● EXERCISE:
Please answer these questions from the text on the Théâtre des Muses:
1. What was the building before it became a theatre?
2. At what street address is the theatre located?
3. Who formally opened the theatre?

##### SOURCE DOCUMENT #####

The Théâtre des Muses is a theatre in Monaco. It was originally a bakery before being converted into a theatre in 2012.

==Location==
The theatre is located at 45A Boulevard du Jardin Exotique near the Jardin Exotique de Monaco, in the Moneghetti neighbourhood of Monaco.

==History==
The building was initially a bakery, inherited by Anthéa Sogno, a Monegasque stage actress whose great-grandfather had acquired the building in 1930. Songo had been working as a theatre director in Paris, France and wished to return to the principality to be closer to her family. Sogno remodelled the bakery, which she referred to as her "great-grandmother's folly", into a theatre for three years. She did this by transforming the old baker's oven into the theatre hall. She designed it in a theatre style reminiscent of the Belle Époque. It was dedicated in 2012 as the "Théâtre des Muses" as a tribute to her mother and two sisters as well as Juliette Drouet. The theatre was formally opened by Prince Albert II, Sovereign Prince of Monaco and he made regular visits for performances. The theatre is part of the association, Les Amis du Théâtre des Muses, which was created to promote Monaco in France as well as introduce young people to theatre.

The Théâtre des Muses is completely privately funded and receives no state assistance from Monaco. Songo regularly petitions the government of Monaco for cultural funding. In 2023, it was cited to the Monégasque Department of Cultural Affairs that the Théâtre des Muses received no state subsidies despite regular attendance compared to the Théâtre Princesse Grace which was subsidised but not being as well attended.

##### EXTRACTED MATERIAL #####

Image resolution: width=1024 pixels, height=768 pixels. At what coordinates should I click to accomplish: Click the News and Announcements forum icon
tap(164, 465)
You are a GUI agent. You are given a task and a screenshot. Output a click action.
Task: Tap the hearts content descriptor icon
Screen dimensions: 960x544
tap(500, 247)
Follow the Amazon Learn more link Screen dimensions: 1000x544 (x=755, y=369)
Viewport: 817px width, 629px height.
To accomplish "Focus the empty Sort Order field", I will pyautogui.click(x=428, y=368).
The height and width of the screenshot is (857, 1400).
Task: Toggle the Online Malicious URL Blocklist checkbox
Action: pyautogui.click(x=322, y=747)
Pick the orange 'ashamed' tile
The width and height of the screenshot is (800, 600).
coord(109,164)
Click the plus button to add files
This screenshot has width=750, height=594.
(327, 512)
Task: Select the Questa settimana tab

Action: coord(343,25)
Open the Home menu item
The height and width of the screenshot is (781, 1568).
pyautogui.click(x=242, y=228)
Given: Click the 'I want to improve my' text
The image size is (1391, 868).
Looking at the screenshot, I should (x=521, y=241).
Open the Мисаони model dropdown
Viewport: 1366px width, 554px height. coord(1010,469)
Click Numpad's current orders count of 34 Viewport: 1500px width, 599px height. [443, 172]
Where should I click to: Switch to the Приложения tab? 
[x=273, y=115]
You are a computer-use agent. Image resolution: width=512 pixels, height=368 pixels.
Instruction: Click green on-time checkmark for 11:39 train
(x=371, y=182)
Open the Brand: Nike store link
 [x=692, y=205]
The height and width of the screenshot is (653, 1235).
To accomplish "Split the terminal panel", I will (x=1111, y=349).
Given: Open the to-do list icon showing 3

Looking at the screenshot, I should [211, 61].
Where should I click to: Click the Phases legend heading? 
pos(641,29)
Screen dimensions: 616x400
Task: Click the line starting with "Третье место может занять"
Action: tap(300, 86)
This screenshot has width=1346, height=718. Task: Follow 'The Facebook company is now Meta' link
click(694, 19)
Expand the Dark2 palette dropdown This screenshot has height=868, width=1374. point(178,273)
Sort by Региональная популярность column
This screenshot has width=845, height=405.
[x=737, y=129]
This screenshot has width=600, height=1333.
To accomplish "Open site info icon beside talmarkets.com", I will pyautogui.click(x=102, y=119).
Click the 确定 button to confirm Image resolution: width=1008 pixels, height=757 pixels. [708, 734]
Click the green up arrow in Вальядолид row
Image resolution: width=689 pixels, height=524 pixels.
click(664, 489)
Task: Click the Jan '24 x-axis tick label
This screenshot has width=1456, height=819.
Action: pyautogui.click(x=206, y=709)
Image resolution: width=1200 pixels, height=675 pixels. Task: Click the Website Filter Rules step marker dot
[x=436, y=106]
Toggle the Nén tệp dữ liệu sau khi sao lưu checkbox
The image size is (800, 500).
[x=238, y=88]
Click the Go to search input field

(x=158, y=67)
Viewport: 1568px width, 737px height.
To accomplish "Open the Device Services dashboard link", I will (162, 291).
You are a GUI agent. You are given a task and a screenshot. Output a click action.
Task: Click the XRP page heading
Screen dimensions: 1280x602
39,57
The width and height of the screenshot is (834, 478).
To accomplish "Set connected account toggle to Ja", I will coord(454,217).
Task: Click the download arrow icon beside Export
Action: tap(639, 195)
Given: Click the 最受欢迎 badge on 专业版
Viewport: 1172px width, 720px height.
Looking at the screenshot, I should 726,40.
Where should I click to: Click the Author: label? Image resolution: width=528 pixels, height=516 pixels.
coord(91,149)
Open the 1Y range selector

#####

● EXPECTED ANSWER:
1. A bakery.
2. 45A Boulevard du Jardin Exotique.
3. Prince Albert II, Sovereign Prince of Monaco.